Selection:
· · ·

The pulverized coal from the dense phase conveyor transporter housing members 120 and 122 passes through flow control valve means 128 and 130 respectively into a pneumatic conveyor 132 which communicates on its downstream end with flow control valve means 134 which is operable for directing the coal to either a long term pulverized storage facility 136 or a feed line 137 which communicates with means for directing the coal to boiler 14.

First and second short term coal storage bunkers 164 and 165 are provided for receiving the pulverized coal from feed line 137 through valve 168 and bunker select valve 170. The long term storage facility 136 discharges through a valve flow control 172 into a pneumatic conveyor 174 which communicates through a valve 176 to a line 180 connected to bunker select control valve 170. All coal storage facilities and bunkers have a nitrogen or other inert gas blanketing system (not shown) for protection against spontaneous combustion of the pulverized coal. The pulverized coal is fed to one or the other of the bunkers 164, 165 at any given time and coal flowing from the first bunker 164 will enter scale means 182 from which is flows into a mill 184 which grinds the coal to a desired size for injection into the boiler. Fan 185 is connected to mill 184 for conveying the coal therefrom pneumatically to line 155 for flow to boiler 14.

Alternatively, the pulverized coal can be fed from bunker 165 into a scale 186 from which is flows directly (without further pulverization) into a pneumatic fuel conveyor 188 driven by a blower 190. In any event, the pulverized coal in pneumatic fuel conveyor 188 is conveyed directly to fuel injectors 15 for combustion in boiler 14.

It should be understood that the simplified arrangement illustrated in FIGS. 1B and 1A can be modified substantially for different size installations. For example, additional cyclone separators 90 and bag dust collectors 92 and mixing vessels could be employed for larger installations. Also, plural storage facilities 136, coal bunkers 164 and 165 could also be employed if needed.

FIG. 4 illustrates an alternative heat exchange embodiment in which the chilled gas from filter dehydrator 98 flows directly through a coil 72 in a heat exchanger housing 73 mounted in the chilled water pipeline 23 so that the water is directly cooled in the pipeline. The gas then flows into line 108 in the same manner as in the first embodiment.

FIG. 5 illustrates a second heat exchange embodiment in which the chilled gas from the filter dehydrator 98 flows through a heat exchange coil 75 provided in the cooling tower basin 106' below the water level so that the water in the basin is directly cooled by the chilled gas which is then conveyed to line 108 which is connected to the downstream equipment as illustrated in the first embodiment.

· · ·

Supplied information:
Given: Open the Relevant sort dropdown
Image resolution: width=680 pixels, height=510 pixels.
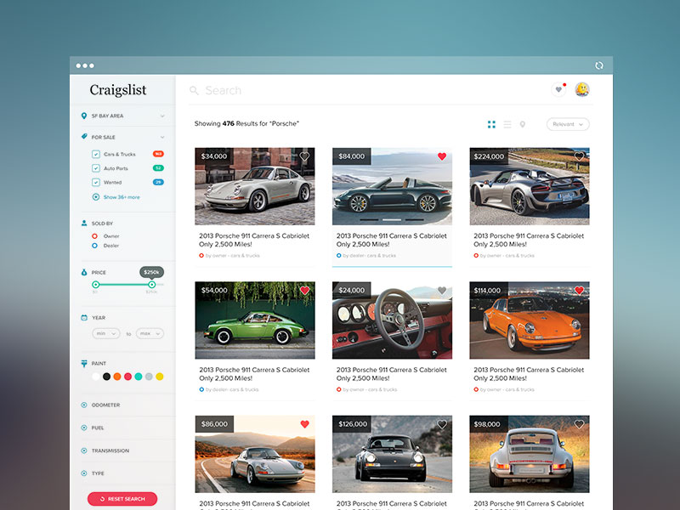Looking at the screenshot, I should (568, 124).
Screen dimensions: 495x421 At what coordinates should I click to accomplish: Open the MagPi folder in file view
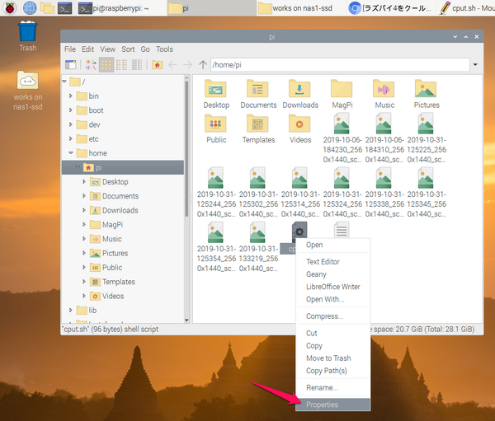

· · ·

Jobs:
a – According to the coal-handling text, what protects the coal storage facilities and bunkers against spontaneous combustion of the pulverized coal?
b – Substitute "gas dehydrator" for "filter dehydrator" throughout the stretch of the coal-handling text from "FIG. 4 illustrates" through "illustrated in the first embodiment.", and write out that stretch.

Solutions below:
a – A nitrogen or other inert gas blanketing system protects them.

b –
FIG. 4 illustrates an alternative heat exchange embodiment in which the chilled gas from gas dehydrator 98 flows directly through a coil 72 in a heat exchanger housing 73 mounted in the chilled water pipeline 23 so that the water is directly cooled in the pipeline. The gas then flows into line 108 in the same manner as in the first embodiment.

FIG. 5 illustrates a second heat exchange embodiment in which the chilled gas from the gas dehydrator 98 flows through a heat exchange coil 75 provided in the cooling tower basin 106' below the water level so that the water in the basin is directly cooled by the chilled gas which is then conveyed to line 108 which is connected to the downstream equipment as illustrated in the first embodiment.